== ARTICLE ==

========================================

Convolution would be the process of applying this filter to portions of the original image. Unfortunetally, while (*) is a better symbol to represent convolution, the "*" symbol is also commonly used to denote the convolution process (it is overloaded to mean different things such as element-wise multiplication as discussed earlier).

If applying our above filters to a 6x6 matrix we will get a 4x4 matrix as the output as our 3x3 kernal starts in the upper left corner to generate the 0,0 index for the 4x4 matrix. Then the kernal is shifted over by one pixel to the right and applied again to produce the the (0,1) index for our 4x4 output matrix. This continues until there are no more pixels left in the top row. Then the filter moves down by one row and back to the left to begin the process agian for the second row to generate output datapoints for the second row including (1,0), (1,1), (1, 2), (1, 3).

========================================

== SUPPLIED DATA ==
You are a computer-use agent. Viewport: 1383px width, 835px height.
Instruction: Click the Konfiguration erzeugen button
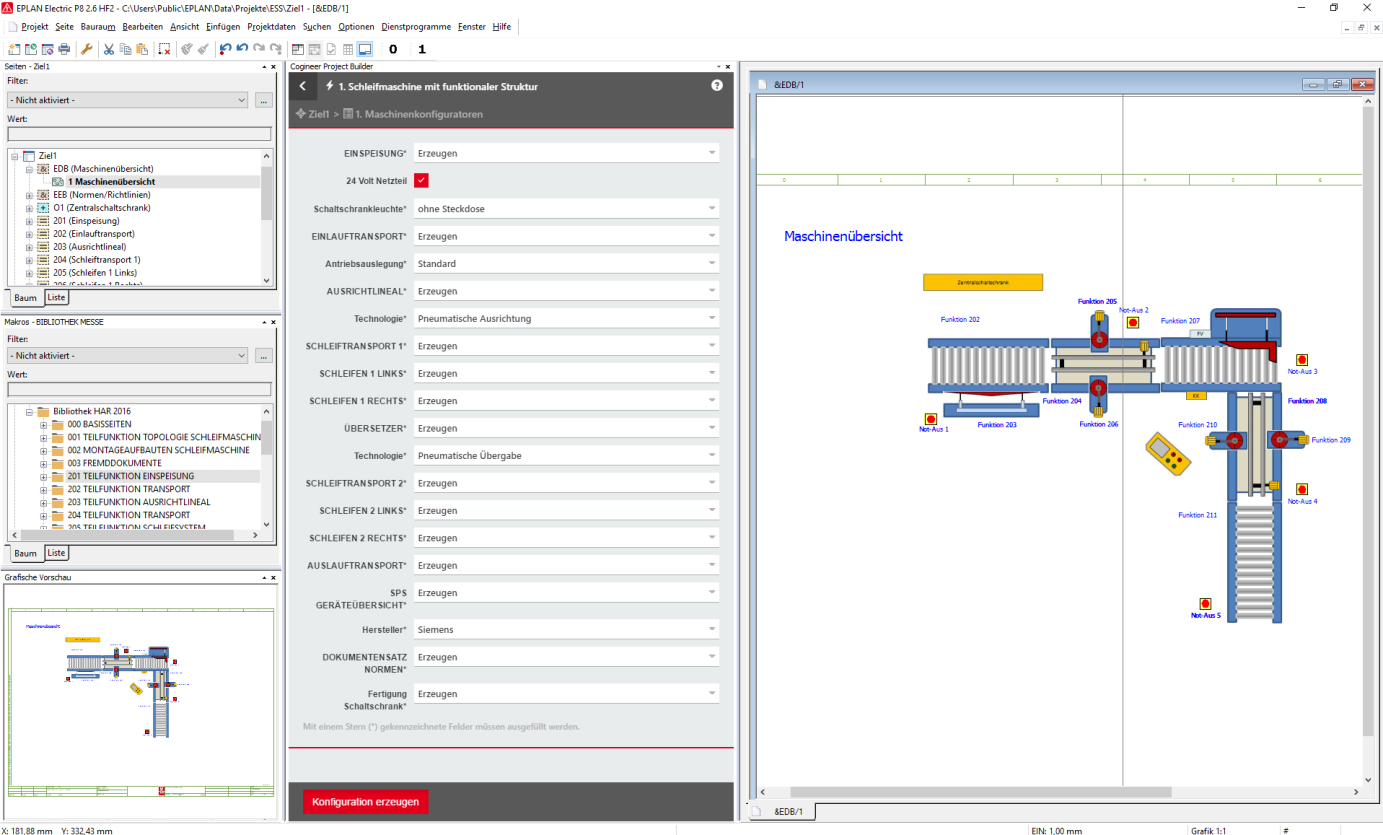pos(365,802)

========================================

== WORK TO DO ==
**a.** In the convolution passage, what size of output matrix results from applying the 3x3 filter to a 6x6 matrix?
**b.** Please extend the convolution passage, carrying on from its final sentence.

== TASK-BY-TASK OUTPUTS ==
**a.** A 4x4 matrix.

**b.**
You take the element wise product for all pixels in the the filter as applied to the input data. You then add up the totals of all nine numbers generated from the element wise product to create the value for that kernal. A higher positive value or lower negative value denotes that the target edge was detected and present while numbers closer to 0 denote that the edge is not detected. Generally a positive number denotes some sort of feature while negative is the absence of such feature.

There is some debate as to what values make the most sense for creating these kernals:
- Sobel_filter = 
  - [1, 0, -1]
  - [2, 0, -2]
  - [1, 0, -1]
- Sobel_filter gives more weight to what is happening in the center of the filter than what is going on across the entire filter. 
- Scharr filter =
  - [3, 0, 3]
  - [10, 0, 10]
  - [3, 0, 3]

However, instead of hand picking these values yourself you can also set them up to be parameters for the network to learn. For example:
- learnt_filter =
  - [w1, w2, w3] 
  - [w4, w5, w6]
  - [w7, w8, w9]
- typically learnt filters will do a better job of detecting the features in the network than the hand-picked filters explained above.
- This is an EXTREMELY POWERFUL breakthrough in computer vision.

# Padding Convolutions
When applying the convolution operation on a set of data the size of your output will be smaller than the dimensions of the input matrix.
- If your input data is of dimension (n, n) and your filter is of dimension (f, f) the output matrix will be of dimension 
- (n-f+1 , n-f+1) or (4, 4) in the case of a (6x6) input matrix and (3x3) filter

Sometimes the shrinking of the output can be an issue (especially with smaller images) especially when you are applying multiple convolution steps in a row as the size of the output data shrinks with each iteration.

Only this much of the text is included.